On the first play of the fourth quarter, USF has a third-and-nine at their own 45-yard line. They are in 10 personnel with three receivers on the right and one on the left. SC State is showing a two-high coverage.
USF is going to run a three- level pass concept down the middle of the field. Johnny Ford, the number three receiver on the right, will run a post splitting the safety. The number two receiver on the right will run a sit route over the ball to occupy the linebackers. The lone receiver on the left will run a deep dig route occupying the safety to his side.
McCloud gets a clean pocket. The safety to the boundary gets held by the deep dig. Ford breaks to the post and runs by everybody. McCloud steps up and lets it rip.
McCloud hits Ford in stride and he is able to reel the pass in for a 52-yard gain.
The very next play will be the last of the night for McCloud. USF has the ball on the SC State three-yard line after the big pass to Ford. The Bulls stay in 10 personnel with three receivers on the left and one on the right. SC State packs the box for the goal line play.
USF will run zone read or a smoke screen to the three receiver side. SC State is showing three over three so McCloud will now focus on the zone read. He will be reading the stand up player on the end of the line of scrimmage to the right. The outside backer over the number three receiver will blitz.
McCloud makes his read and decides to keep the ball. The end squeezes down and may not realize how dynamic McCloud is running the ball.
McCloud easily outruns the defense for a touchdown on his final play of the game.
The opponent on Saturday wasn’t great.
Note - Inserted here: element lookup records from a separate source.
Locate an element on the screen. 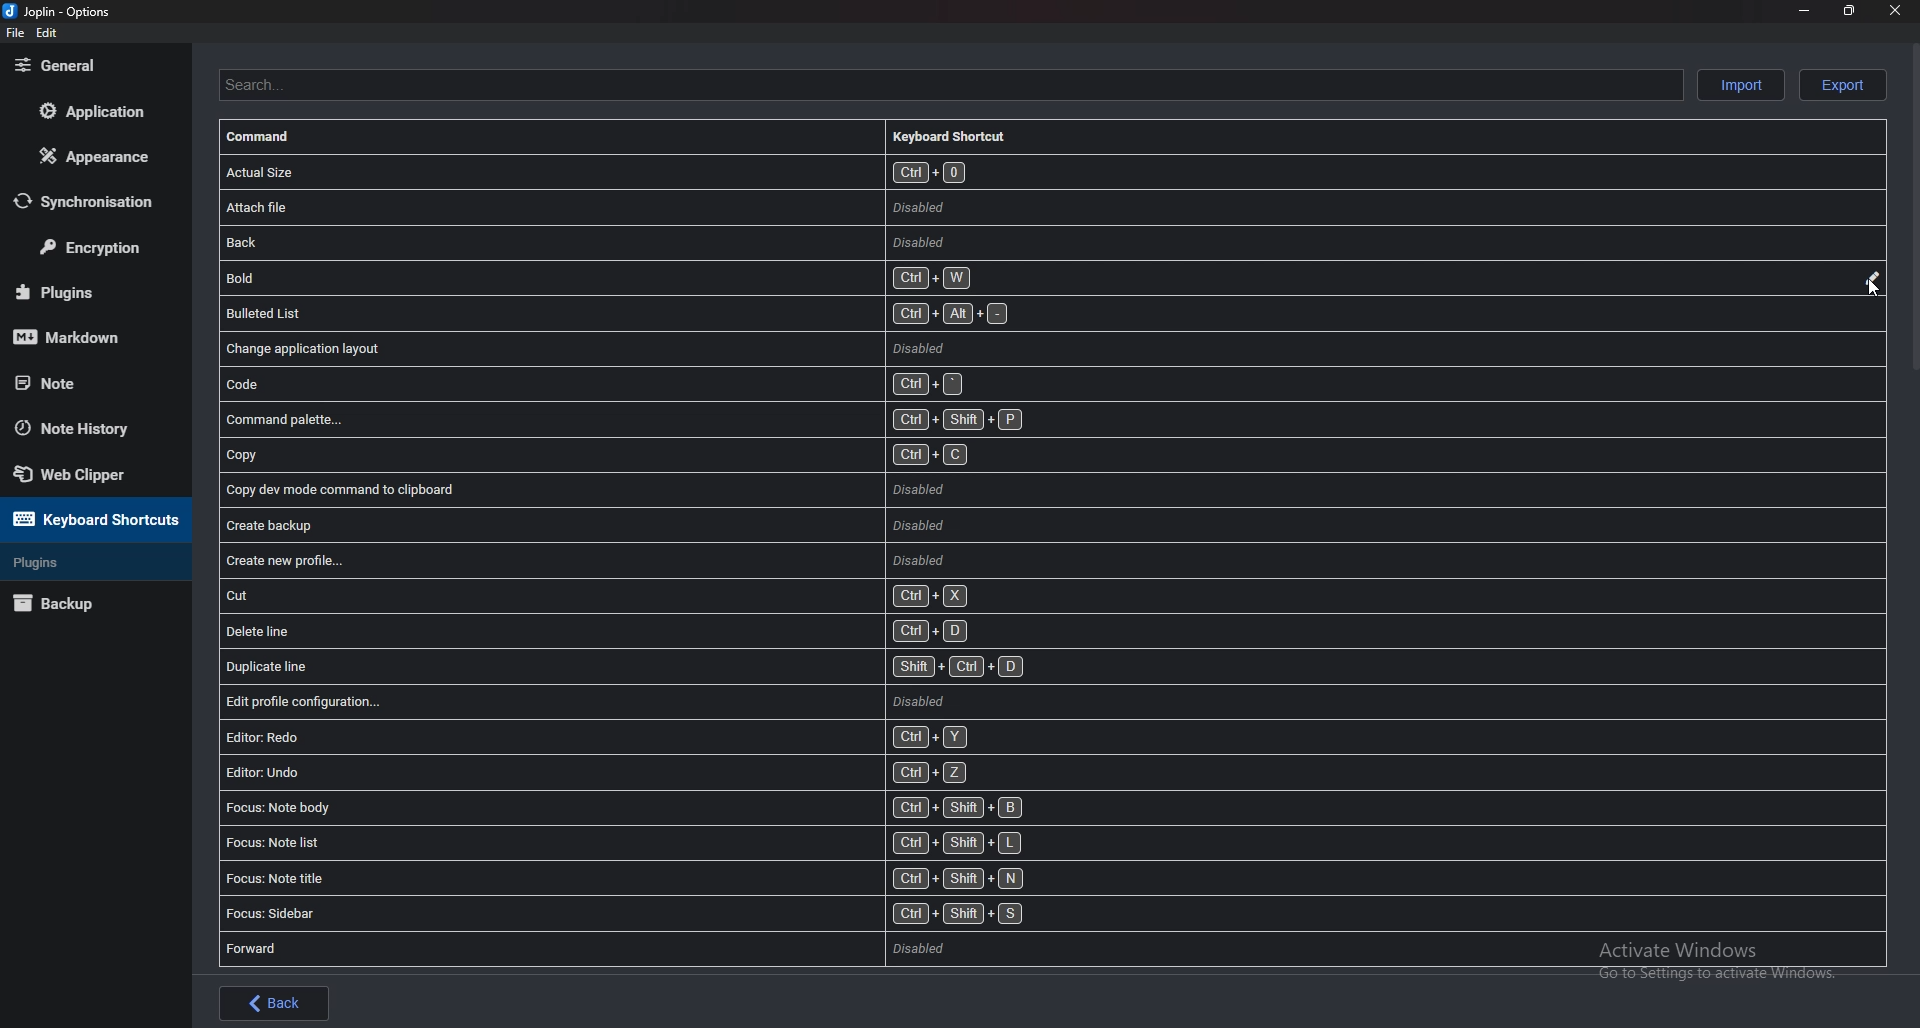 The height and width of the screenshot is (1028, 1920). Bullet list is located at coordinates (728, 311).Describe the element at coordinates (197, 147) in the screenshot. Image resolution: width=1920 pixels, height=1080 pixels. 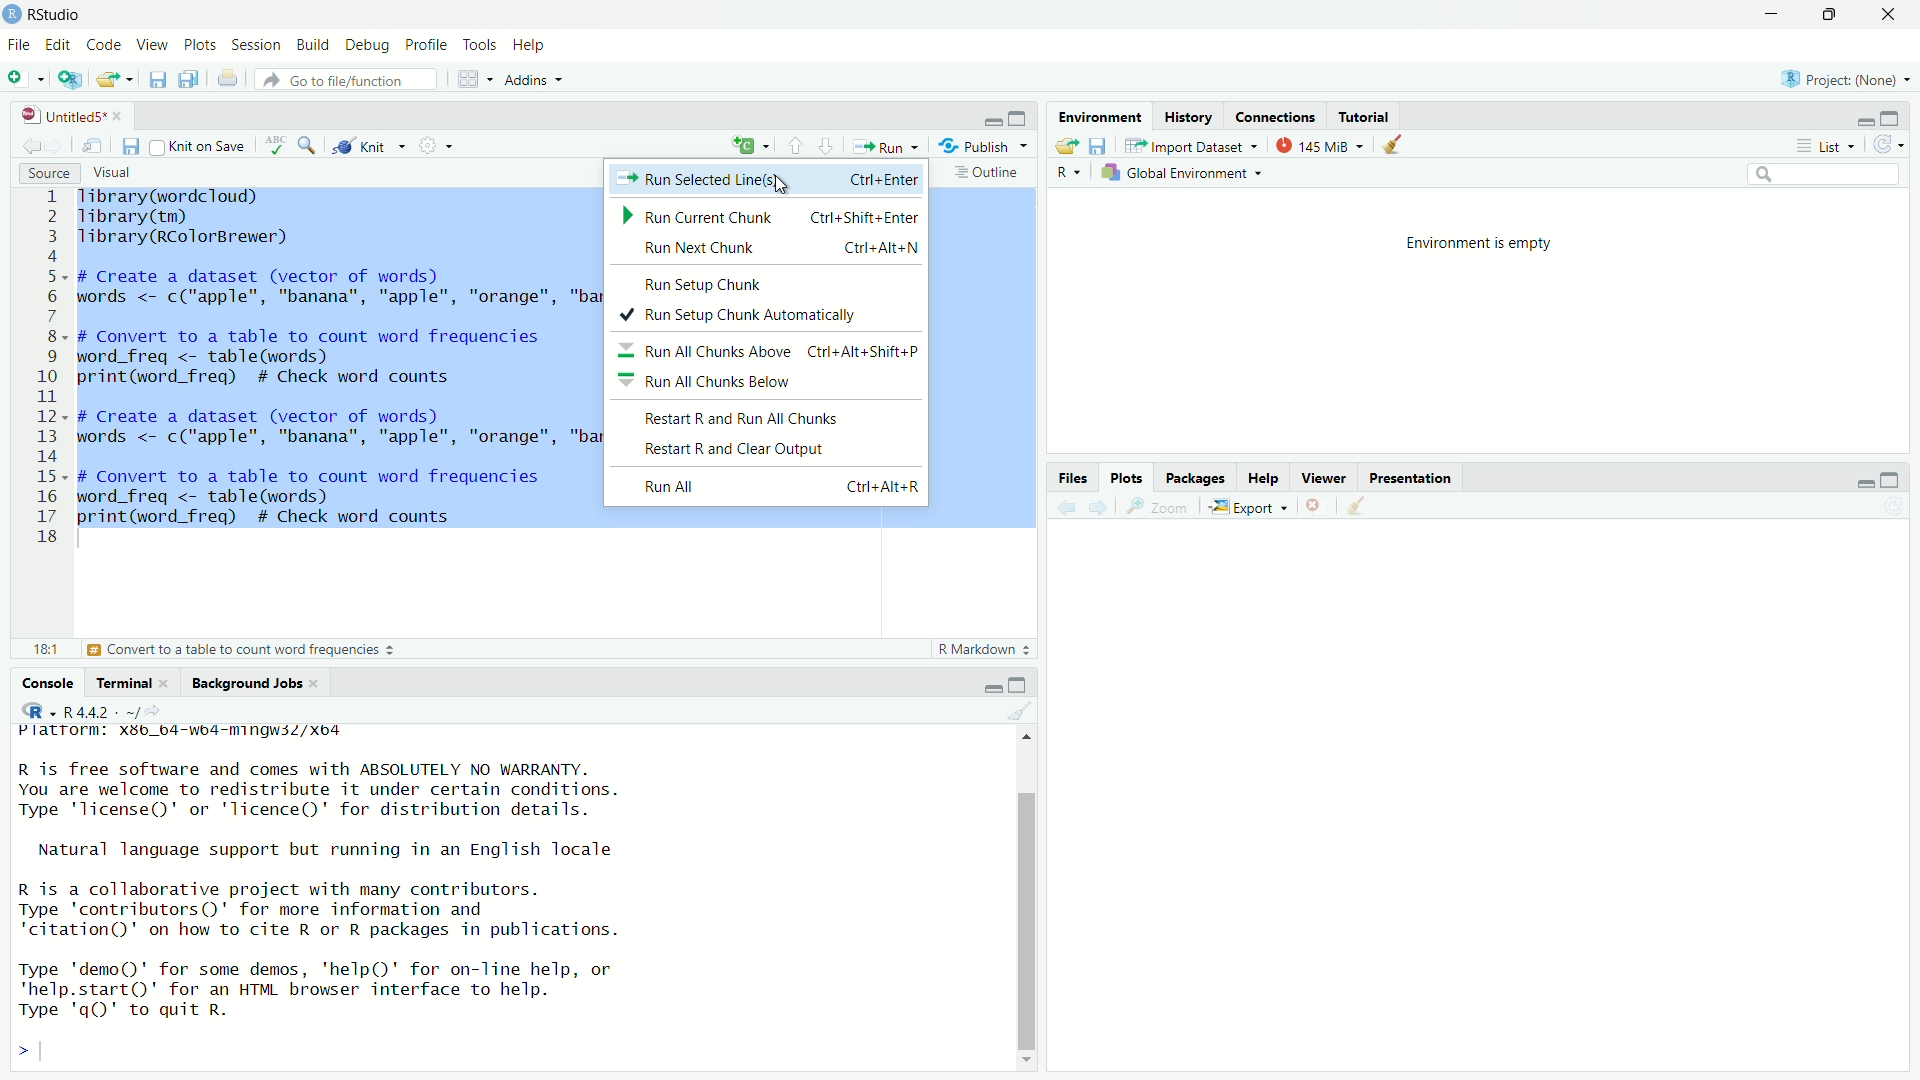
I see `Kint on save` at that location. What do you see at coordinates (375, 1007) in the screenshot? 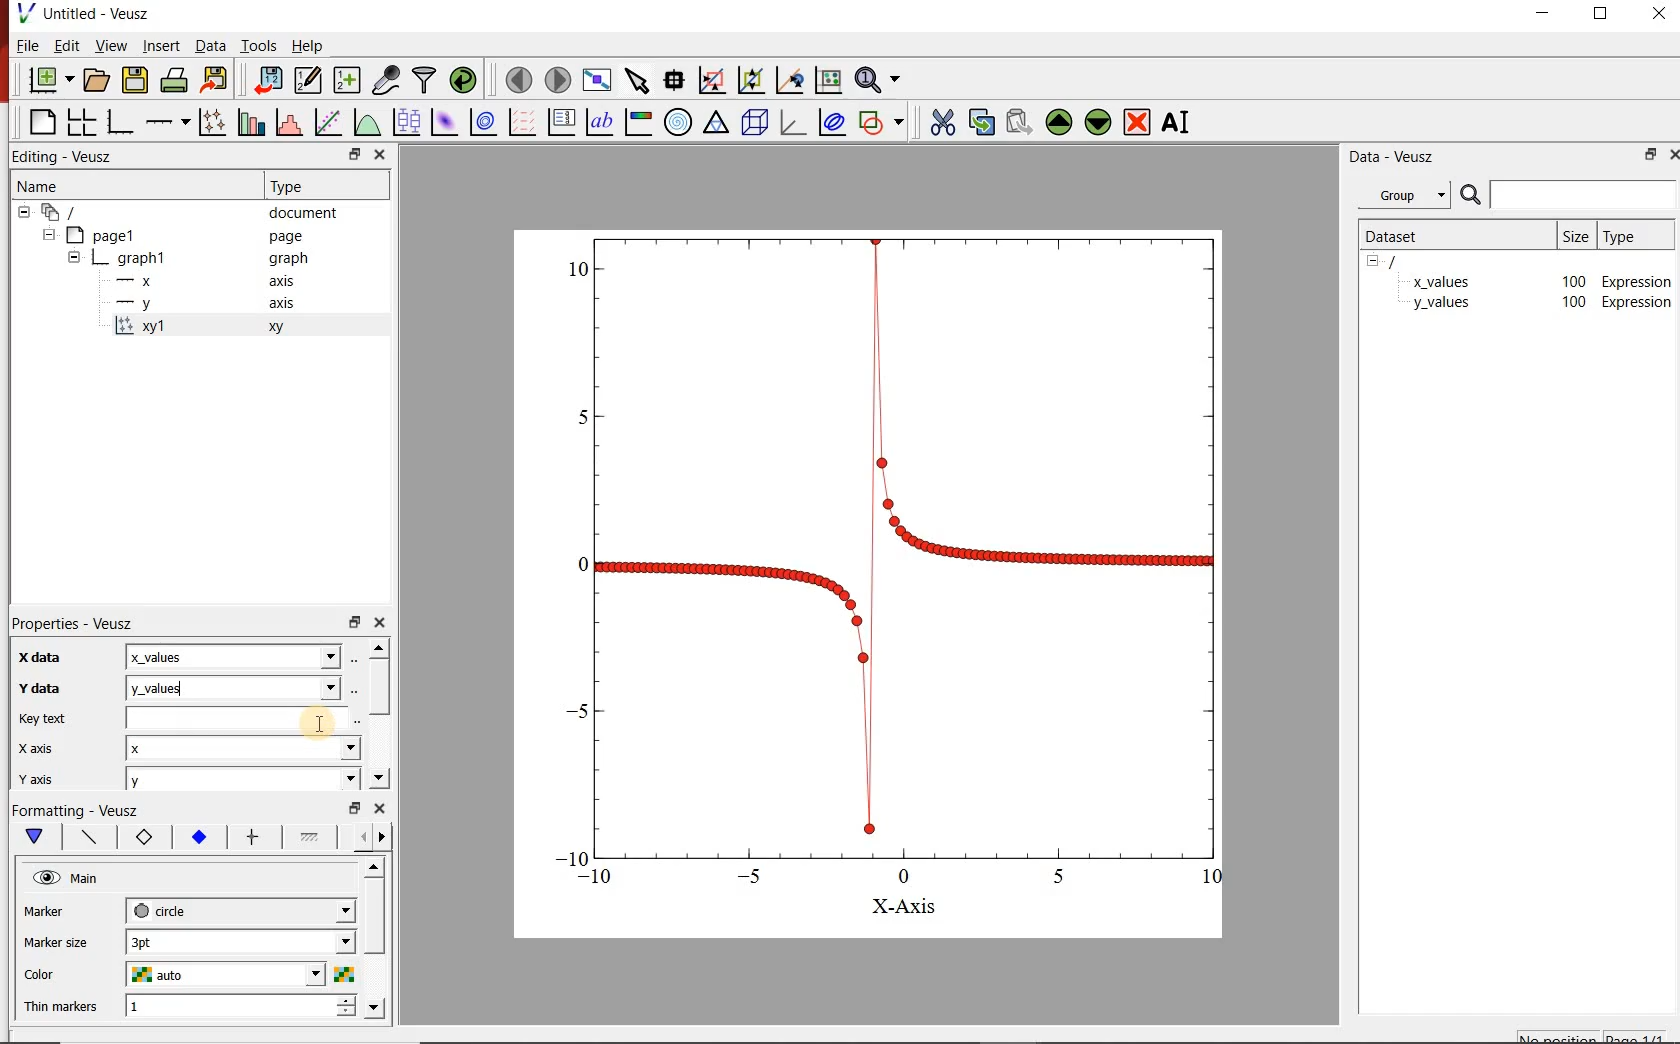
I see `move down` at bounding box center [375, 1007].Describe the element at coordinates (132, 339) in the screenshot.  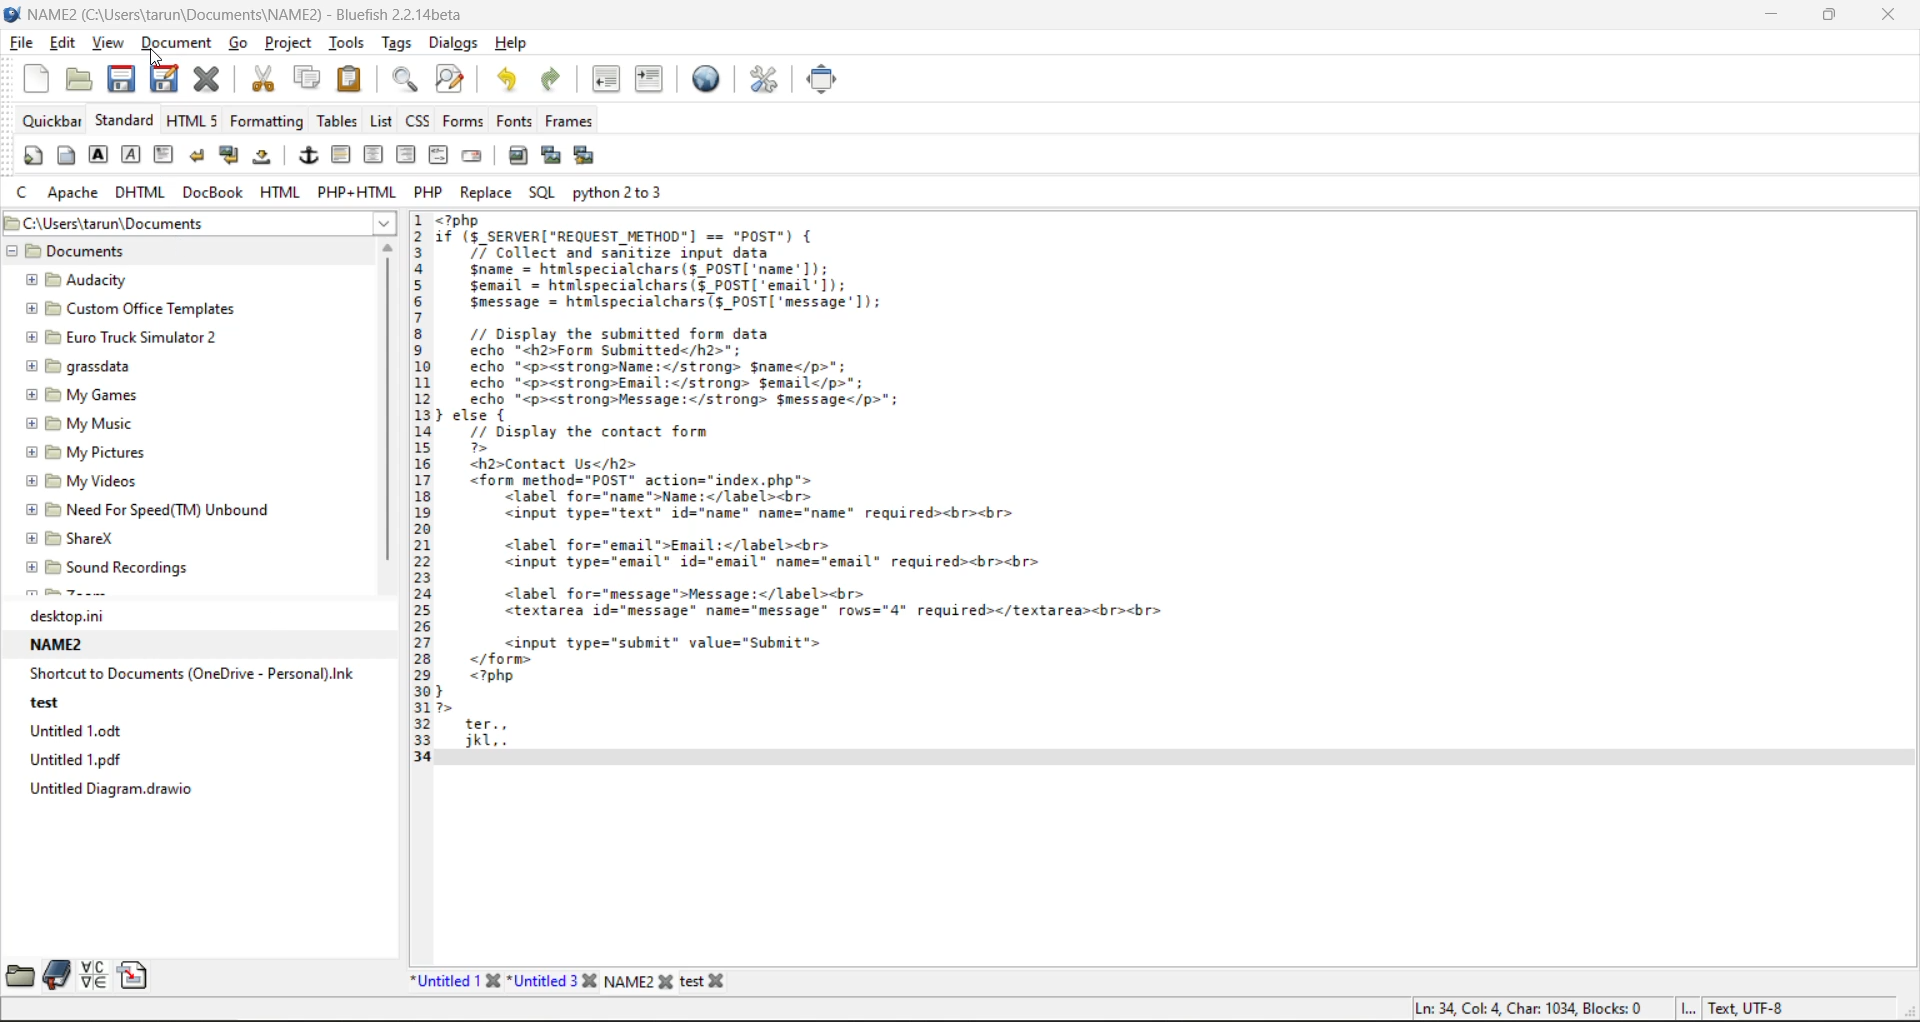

However, USF played much better than the previous two weeks and probably even left some points on the field.
The defense continues to play well, and the special teams was excellent in this game too. Hopefully this offensive performance is the shot in the arm this team needs going into the conference season. With the bye coming this week, the Bulls will get some time to focus on themselves a little bit while also having some extra time to prepare for an improved SMU team. The biggest pre-season goal is still out there for this team. Hopefully Saturday was a sign of things to come.